Give only the number of lines in the records that include the string "computer".

------ Records supplied ------

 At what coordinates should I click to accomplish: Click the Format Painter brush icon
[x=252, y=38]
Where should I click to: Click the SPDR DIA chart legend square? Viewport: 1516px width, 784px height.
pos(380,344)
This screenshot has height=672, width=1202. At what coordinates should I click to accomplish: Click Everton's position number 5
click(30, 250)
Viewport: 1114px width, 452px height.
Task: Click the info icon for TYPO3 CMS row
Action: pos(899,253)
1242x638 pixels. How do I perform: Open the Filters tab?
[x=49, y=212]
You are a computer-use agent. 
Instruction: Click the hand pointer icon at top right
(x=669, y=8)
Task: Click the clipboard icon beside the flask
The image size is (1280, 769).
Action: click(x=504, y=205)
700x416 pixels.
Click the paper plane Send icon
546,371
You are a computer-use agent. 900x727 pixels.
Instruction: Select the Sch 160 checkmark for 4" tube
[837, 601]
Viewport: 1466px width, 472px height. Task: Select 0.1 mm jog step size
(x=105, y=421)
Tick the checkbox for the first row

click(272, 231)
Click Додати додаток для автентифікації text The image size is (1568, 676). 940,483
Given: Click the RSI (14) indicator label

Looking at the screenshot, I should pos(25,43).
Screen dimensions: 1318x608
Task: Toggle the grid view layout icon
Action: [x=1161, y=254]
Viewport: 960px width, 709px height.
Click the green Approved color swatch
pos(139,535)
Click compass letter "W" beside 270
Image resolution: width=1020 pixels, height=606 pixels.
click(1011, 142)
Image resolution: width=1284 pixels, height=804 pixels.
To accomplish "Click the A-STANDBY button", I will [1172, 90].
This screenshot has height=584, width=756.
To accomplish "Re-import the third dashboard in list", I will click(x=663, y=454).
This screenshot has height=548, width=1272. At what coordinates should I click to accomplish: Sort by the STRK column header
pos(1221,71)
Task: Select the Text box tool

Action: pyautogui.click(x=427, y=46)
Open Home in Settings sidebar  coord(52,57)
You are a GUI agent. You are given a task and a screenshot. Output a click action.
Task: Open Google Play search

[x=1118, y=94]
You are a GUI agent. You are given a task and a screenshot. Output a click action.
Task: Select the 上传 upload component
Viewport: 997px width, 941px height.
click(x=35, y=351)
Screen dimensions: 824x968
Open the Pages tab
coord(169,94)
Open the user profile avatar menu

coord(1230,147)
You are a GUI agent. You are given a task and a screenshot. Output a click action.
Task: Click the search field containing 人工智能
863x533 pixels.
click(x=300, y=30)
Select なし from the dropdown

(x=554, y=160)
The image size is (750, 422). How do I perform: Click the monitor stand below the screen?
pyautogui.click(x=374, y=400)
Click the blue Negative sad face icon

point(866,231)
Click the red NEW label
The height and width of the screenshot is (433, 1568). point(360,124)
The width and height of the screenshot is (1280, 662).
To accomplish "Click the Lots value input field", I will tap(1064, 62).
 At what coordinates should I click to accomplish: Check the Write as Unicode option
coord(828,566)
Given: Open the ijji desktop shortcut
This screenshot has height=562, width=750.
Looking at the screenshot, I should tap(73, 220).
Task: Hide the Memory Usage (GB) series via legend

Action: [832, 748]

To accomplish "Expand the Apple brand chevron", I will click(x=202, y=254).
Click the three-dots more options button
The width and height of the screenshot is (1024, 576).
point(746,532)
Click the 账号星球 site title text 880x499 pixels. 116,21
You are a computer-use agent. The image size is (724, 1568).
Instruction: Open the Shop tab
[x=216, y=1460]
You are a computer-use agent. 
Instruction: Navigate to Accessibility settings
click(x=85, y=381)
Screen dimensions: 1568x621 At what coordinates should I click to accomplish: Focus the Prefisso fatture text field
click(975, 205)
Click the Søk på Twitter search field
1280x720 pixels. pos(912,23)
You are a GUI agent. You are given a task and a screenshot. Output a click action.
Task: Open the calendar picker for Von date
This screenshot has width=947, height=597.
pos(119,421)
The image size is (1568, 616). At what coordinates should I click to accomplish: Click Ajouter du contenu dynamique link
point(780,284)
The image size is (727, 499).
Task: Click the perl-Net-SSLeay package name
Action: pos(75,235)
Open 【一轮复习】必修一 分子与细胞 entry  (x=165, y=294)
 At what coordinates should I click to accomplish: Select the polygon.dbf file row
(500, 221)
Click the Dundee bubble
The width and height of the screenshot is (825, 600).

------

» **Written solution**
4